(Information):

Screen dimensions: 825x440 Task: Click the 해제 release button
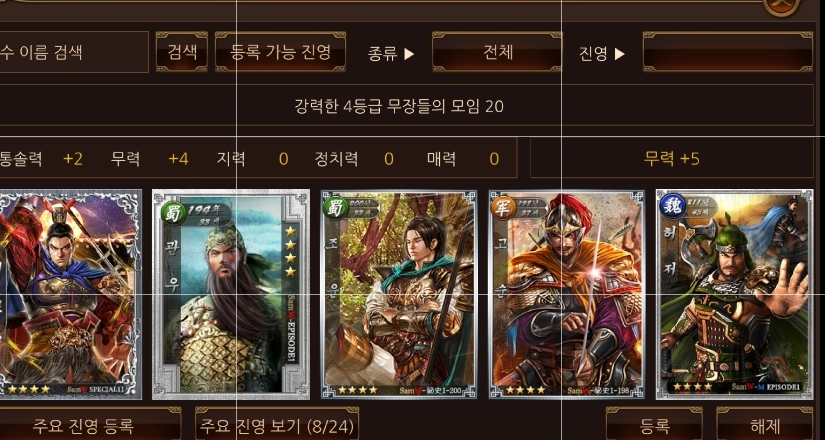[x=765, y=424]
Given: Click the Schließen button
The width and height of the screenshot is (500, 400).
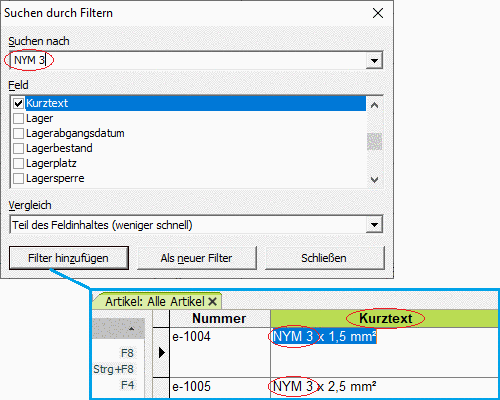Looking at the screenshot, I should point(324,258).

(Your task): Exactly as they stand, the entries must be written out again, pictures excluded.

(Task answer):
Screen dimensions: 825x440 Task: Click the 해제 release button
[x=765, y=424]
Given: Click the Schließen button
The width and height of the screenshot is (500, 400).
Looking at the screenshot, I should point(324,258).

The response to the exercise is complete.